* [TASK OBJECTIVE]
Copy task for the material below: print the line with "Screen dimensions: 1106x711" and every line after it to the end, exactly as written, without the pictures.

* [RECORDS FOR THE EXERCISE]
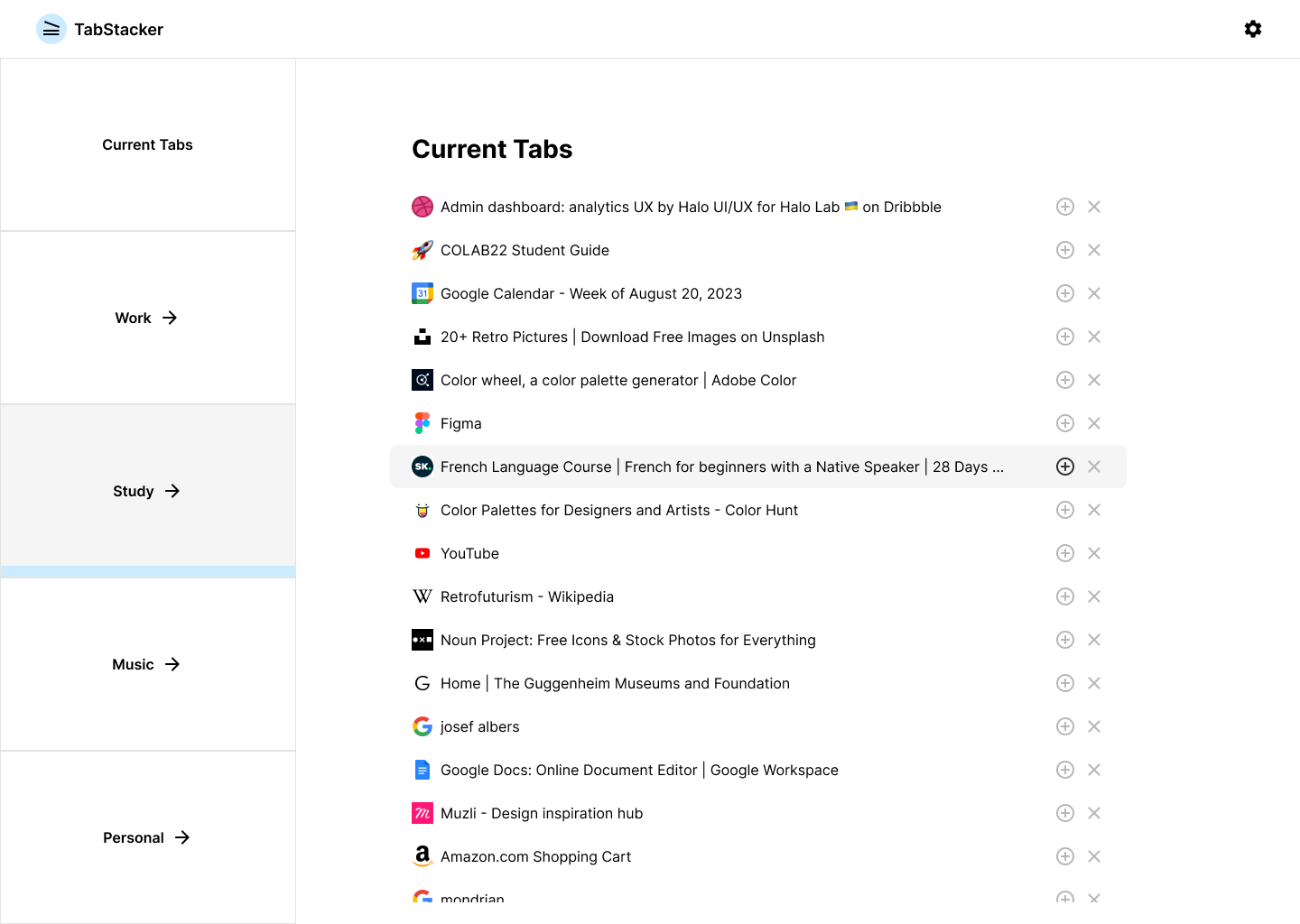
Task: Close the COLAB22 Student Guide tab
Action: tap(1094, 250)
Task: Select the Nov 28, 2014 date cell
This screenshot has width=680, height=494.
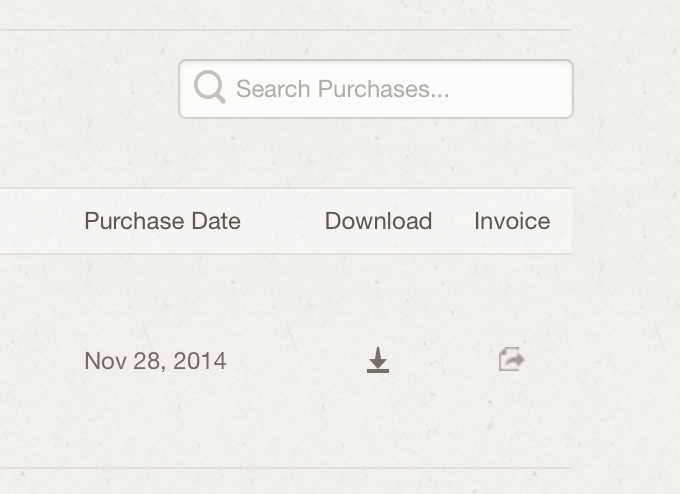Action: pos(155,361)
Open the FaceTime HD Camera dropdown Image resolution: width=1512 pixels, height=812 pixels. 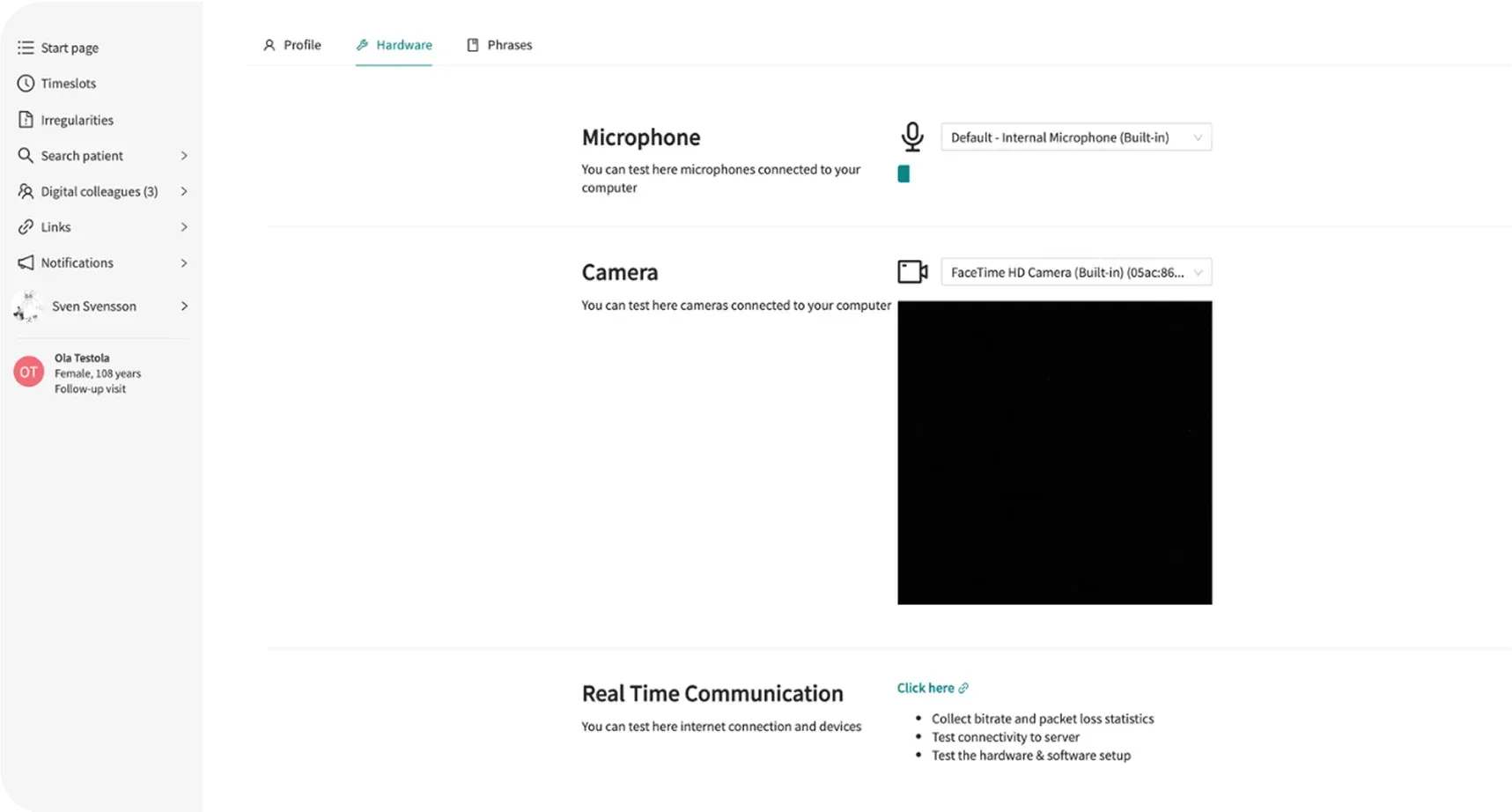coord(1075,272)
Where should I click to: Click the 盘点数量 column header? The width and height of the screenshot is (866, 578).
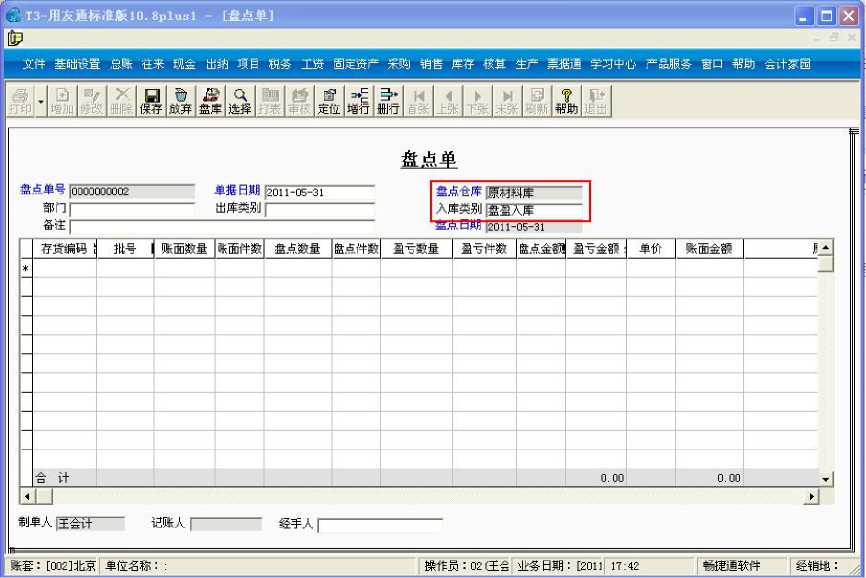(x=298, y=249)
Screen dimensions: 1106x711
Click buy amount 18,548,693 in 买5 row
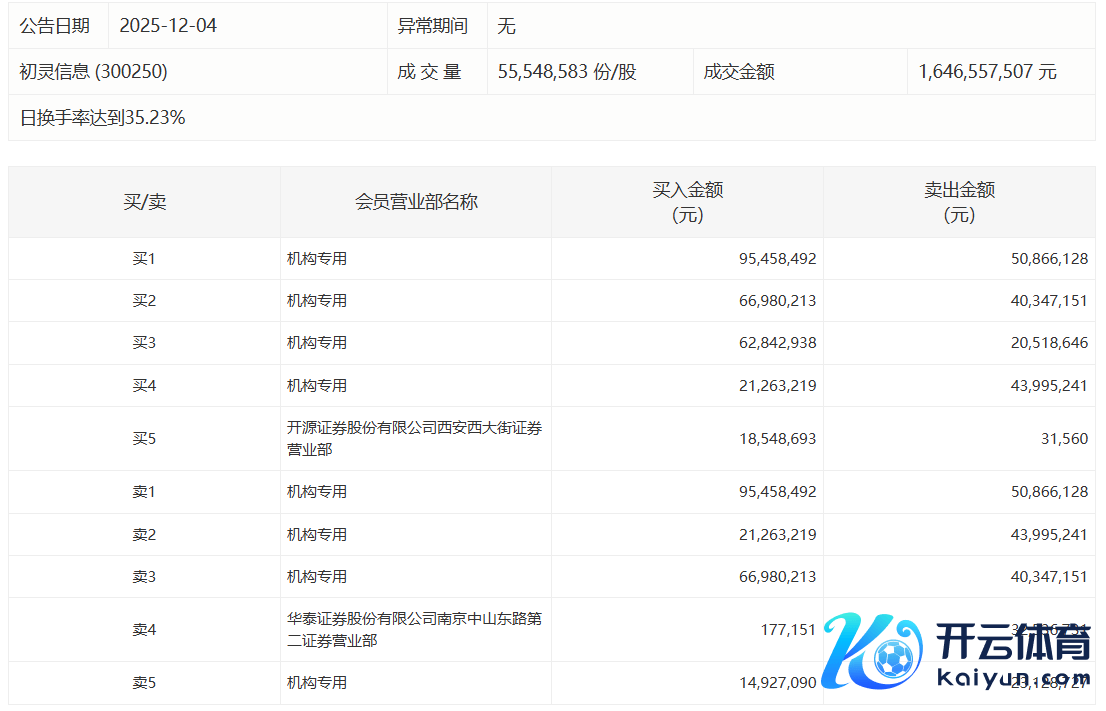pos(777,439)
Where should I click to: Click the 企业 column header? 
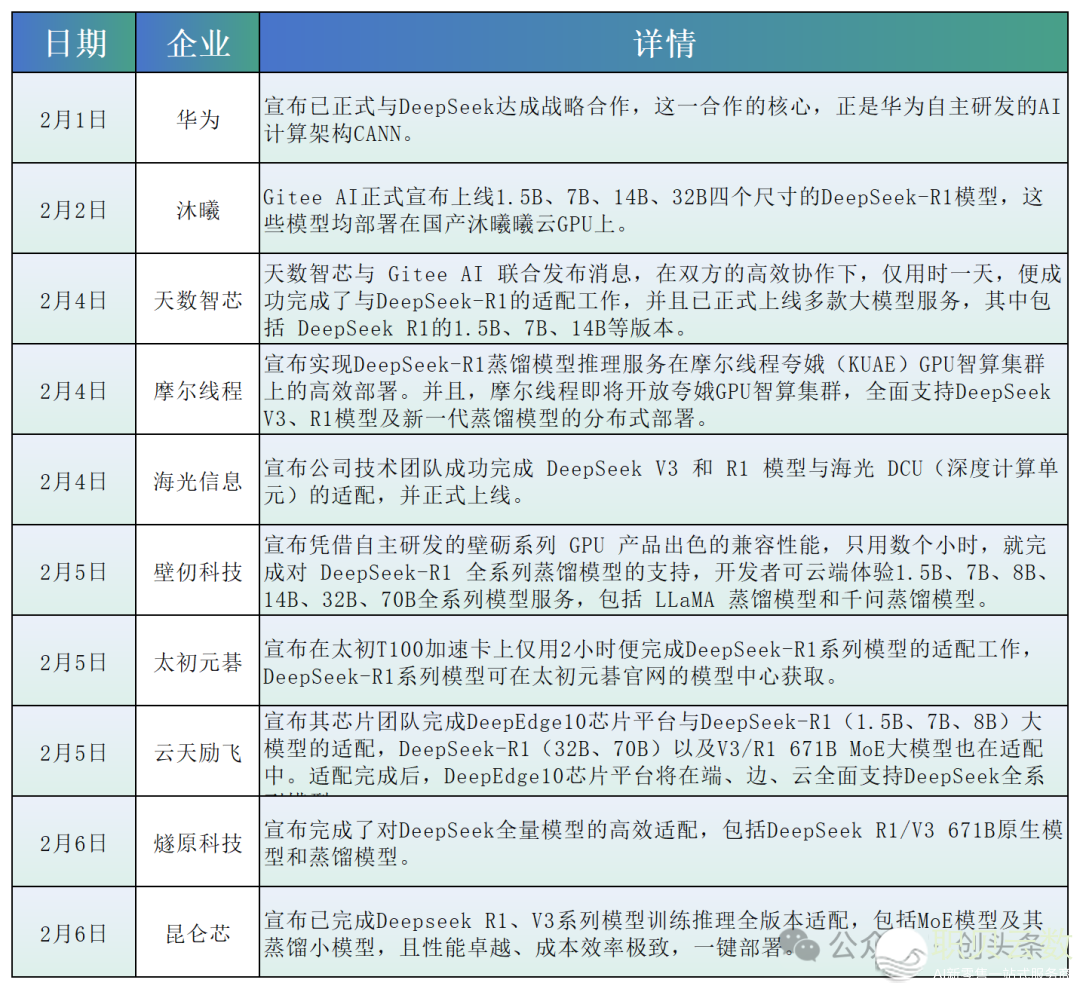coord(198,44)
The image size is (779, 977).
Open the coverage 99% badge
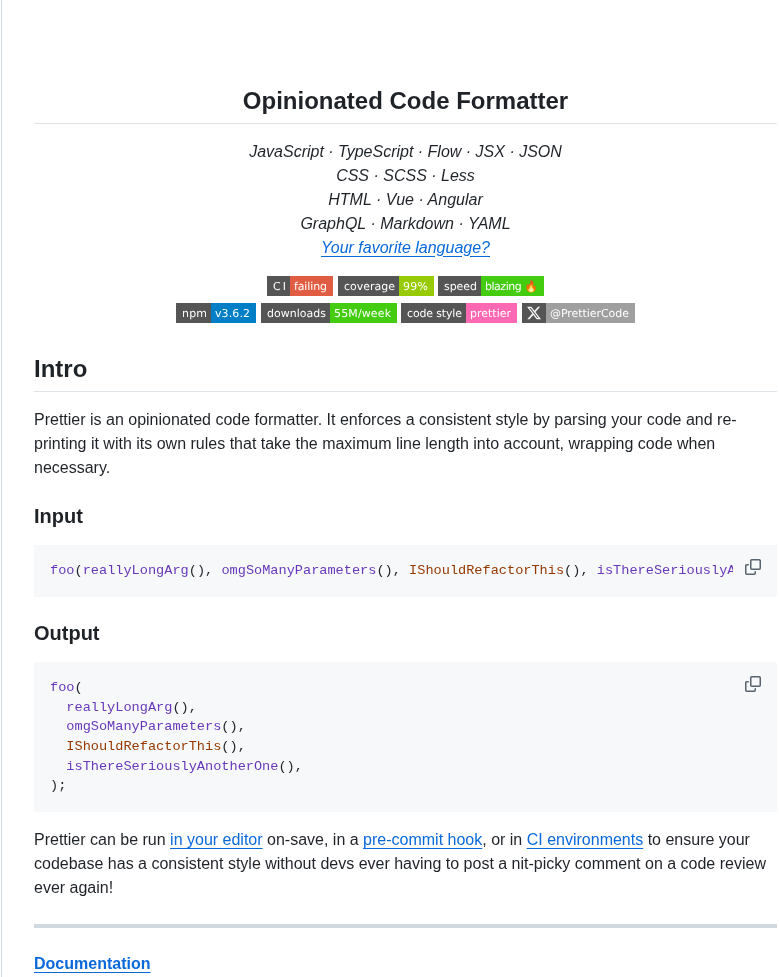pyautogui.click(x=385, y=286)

* [SOLUTION FOR THIS TASK]
Screen dimensions: 1106x711
Click buy amount 18,548,693 in 买5 row
pos(777,439)
Where should I click to: Click the 企业 column header? 
coord(198,44)
The image size is (779, 977).
Open the coverage 99% badge
pyautogui.click(x=385, y=286)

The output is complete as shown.